Well my weekend away was disastrous in many ways, but the most significant one was spending the whole of today in the Acute Medical Ward of the hospital after having what is believed to be two fits last night. (Meanwhile my poor old Mum was coping dd recovering from a vomiting bug and ds2 coming down with dd's bug really badly and even throwing up in his sleep over and over - so she had to sit up all night with the poor mite. Sad)

As for the weekend away, I didn't even make it to the meal. 6.30 pm, ordered my meal, felt a bit odd, realised it was neurological and dh took me back to our room - which was in the building next door. Went to bed and after a while felt well enough to think I was just going to sleep and would probably feel better later and perhaps join the guys for a drink before the end of the night. So sent dh back to join our friends.

Woke up an hour later felt odd and disorientated. Went to the bathroom, sat on the loo, felt odd and then woke up under the toilet, head and feet the wrong way to have just fallen off/fainted. When I came round I was aware of a sort of growling noise, and then a pain in my head. I realised when I came out of it that the pain was my head repeatedly bashing the underside of the wall hung toilet bowl.

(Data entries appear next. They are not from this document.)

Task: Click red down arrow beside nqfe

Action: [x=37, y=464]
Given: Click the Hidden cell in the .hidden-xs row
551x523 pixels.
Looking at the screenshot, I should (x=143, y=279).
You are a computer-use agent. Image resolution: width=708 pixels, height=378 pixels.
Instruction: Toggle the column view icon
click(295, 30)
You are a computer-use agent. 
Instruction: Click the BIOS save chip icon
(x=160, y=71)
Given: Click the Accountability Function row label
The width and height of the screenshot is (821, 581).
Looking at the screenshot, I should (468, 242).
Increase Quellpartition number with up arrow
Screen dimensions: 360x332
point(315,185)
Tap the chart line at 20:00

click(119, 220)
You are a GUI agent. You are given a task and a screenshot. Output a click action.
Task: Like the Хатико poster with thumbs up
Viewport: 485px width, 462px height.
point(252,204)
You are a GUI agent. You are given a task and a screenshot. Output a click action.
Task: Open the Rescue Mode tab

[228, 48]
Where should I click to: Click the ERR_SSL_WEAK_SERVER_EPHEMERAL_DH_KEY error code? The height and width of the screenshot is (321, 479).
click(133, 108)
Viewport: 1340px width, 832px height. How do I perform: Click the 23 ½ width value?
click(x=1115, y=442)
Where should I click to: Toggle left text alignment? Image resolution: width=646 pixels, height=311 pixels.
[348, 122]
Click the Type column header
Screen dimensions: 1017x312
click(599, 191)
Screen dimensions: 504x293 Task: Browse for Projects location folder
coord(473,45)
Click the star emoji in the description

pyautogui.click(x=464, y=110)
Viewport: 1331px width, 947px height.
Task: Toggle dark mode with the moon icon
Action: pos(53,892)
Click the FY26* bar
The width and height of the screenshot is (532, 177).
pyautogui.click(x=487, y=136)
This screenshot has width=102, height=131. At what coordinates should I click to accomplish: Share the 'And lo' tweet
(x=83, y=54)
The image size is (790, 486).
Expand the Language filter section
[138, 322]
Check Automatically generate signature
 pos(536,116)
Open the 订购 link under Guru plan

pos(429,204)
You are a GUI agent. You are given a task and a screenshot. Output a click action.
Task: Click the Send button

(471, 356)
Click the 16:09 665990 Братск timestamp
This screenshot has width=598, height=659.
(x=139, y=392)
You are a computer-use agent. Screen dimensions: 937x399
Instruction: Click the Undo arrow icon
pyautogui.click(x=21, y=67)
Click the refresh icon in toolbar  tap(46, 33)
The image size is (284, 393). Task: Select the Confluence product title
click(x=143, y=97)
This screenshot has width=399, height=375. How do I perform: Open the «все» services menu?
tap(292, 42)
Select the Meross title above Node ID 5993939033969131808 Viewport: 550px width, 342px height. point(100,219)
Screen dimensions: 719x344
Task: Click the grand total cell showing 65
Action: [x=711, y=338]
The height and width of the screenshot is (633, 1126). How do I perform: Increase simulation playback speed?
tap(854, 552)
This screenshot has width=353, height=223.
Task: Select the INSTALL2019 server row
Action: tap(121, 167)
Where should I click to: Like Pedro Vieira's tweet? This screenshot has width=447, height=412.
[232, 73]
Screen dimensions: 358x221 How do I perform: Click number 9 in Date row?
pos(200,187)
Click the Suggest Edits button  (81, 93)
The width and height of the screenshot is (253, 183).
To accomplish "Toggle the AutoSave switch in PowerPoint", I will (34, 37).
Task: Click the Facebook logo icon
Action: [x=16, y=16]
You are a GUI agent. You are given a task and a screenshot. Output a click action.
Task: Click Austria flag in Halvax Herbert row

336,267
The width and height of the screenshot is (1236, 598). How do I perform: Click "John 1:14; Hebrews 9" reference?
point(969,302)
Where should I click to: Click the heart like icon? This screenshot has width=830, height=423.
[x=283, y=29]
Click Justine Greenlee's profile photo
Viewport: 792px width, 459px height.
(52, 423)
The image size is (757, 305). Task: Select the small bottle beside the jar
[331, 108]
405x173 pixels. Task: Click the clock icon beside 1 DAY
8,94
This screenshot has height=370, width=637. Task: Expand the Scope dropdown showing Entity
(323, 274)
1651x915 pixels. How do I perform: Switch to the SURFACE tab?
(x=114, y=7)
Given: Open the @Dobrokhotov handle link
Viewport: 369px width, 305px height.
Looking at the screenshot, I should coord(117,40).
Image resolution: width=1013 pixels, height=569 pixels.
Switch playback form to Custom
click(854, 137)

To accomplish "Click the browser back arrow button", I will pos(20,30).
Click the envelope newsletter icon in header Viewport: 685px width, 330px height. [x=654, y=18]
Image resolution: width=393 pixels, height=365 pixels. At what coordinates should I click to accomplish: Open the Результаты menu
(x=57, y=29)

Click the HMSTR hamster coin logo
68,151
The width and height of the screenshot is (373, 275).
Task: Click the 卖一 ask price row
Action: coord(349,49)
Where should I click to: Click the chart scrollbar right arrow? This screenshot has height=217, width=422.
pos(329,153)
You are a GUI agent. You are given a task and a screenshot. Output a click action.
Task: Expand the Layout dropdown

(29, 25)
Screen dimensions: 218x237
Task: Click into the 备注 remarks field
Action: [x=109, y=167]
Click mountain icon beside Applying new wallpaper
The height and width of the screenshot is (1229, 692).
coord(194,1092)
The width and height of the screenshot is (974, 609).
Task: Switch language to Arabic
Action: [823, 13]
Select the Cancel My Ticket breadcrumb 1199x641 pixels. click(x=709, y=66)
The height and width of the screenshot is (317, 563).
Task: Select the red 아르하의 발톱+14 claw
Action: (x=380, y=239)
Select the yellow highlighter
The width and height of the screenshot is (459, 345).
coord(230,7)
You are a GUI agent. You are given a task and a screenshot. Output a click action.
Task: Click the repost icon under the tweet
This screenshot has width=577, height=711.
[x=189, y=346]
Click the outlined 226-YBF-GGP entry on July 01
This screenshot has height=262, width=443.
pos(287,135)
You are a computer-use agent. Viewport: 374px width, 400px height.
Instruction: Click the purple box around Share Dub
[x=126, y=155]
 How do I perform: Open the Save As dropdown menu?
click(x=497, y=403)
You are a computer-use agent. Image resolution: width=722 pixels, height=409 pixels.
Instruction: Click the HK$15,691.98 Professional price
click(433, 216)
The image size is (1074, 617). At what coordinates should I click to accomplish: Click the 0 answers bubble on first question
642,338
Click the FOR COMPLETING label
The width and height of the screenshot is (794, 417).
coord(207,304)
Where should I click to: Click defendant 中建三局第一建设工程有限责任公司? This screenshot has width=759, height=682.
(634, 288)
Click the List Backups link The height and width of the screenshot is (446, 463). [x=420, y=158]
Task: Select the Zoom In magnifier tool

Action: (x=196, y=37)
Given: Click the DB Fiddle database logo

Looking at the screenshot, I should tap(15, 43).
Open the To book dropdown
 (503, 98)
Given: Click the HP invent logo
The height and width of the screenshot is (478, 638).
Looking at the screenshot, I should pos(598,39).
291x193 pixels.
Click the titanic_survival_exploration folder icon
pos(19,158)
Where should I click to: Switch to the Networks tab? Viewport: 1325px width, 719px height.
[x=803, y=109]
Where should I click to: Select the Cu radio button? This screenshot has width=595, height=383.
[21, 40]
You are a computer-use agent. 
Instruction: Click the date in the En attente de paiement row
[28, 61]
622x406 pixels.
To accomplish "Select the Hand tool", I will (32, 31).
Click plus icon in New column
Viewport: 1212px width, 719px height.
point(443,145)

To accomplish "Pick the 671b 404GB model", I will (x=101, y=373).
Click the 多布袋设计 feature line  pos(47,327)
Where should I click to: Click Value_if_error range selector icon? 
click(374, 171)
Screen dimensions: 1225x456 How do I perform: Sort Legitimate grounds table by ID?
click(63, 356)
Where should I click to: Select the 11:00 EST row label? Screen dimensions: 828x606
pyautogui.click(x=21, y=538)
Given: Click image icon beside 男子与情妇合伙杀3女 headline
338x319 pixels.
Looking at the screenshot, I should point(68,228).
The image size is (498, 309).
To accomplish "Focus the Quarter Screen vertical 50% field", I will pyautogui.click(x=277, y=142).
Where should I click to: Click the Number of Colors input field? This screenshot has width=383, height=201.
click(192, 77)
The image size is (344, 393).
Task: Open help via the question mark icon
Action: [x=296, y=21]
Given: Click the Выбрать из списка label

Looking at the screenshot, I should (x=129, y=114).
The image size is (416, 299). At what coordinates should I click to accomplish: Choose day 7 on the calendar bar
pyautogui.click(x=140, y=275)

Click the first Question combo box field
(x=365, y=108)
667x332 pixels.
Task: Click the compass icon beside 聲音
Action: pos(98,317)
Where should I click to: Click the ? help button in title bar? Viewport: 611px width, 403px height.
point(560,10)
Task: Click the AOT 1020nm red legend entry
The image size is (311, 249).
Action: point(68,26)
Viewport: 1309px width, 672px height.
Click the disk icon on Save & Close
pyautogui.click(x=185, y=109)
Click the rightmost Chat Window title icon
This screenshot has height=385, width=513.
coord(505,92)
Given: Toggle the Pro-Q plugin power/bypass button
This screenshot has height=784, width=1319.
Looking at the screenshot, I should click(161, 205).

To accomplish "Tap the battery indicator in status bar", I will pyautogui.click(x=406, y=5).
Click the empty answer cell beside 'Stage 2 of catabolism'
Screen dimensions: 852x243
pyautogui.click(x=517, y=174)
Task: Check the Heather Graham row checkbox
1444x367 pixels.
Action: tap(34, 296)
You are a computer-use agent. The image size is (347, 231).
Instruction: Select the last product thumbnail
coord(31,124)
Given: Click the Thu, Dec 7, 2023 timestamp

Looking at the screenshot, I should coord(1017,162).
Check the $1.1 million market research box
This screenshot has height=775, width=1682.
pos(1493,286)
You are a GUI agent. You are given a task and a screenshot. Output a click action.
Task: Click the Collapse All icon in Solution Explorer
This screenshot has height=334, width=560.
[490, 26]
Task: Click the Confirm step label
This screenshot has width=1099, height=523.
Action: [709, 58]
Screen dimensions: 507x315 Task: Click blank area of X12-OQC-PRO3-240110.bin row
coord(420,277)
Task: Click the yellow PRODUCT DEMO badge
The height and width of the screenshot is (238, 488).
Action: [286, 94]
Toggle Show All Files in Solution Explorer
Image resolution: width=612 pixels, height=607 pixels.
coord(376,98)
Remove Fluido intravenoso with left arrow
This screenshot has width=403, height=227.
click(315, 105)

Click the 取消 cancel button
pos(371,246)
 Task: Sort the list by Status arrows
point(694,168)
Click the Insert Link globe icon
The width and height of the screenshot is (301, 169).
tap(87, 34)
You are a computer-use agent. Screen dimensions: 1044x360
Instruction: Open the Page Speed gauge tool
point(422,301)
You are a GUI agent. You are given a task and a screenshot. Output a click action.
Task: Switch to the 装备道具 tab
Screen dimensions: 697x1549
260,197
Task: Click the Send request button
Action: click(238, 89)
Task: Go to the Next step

Lay there for a few minutes until I felt I could move, got up wobbly and sat on the loo, then wham - woke up under the sink on the other side of the room - it was a really big bathroom, so again too far away to have just fallen.

There was no warning, although I did feel really strange. No dizziness and I didn't feel link I was fainting - which has happened to me a lot over the years and I would recognise that "uh-oh, here I go, slidey feeling". It was literally just, one minute I was sitting on the loo, the next I was under it with a head covered in lumps - the worst one being my left eye socket. Fortunately it didn't develop into a full on black-eye, just a shadowy bruise that can be mistaken for a shadow - can't imagine having to walk into school tomorrow with a black-eye. Shock

I also ache all over today and seem to have wrenched my shoulder - although I can't imagine how. Confused

So there I was, locked into our suite on my own feeling very scared and shaky, with dh at a gig in a separate building. Managed to crawl back to the bedroom and grab my phone and by a miracle got pretty much the only decent mobile signal I had all day to send a text that read He L p. Blush

Dh is now back in my good books after coming thundering through the pouring shropshire rain and up three flights of stairs to rescue me. He had been drinking so couldn't drive (not that we knew where the hospital was) and all I wanted to do was sleep and wouldn't let him call an ambulance, so he insisted on checking my pupil reflexes for concussion, before sitting with me until I fell asleep.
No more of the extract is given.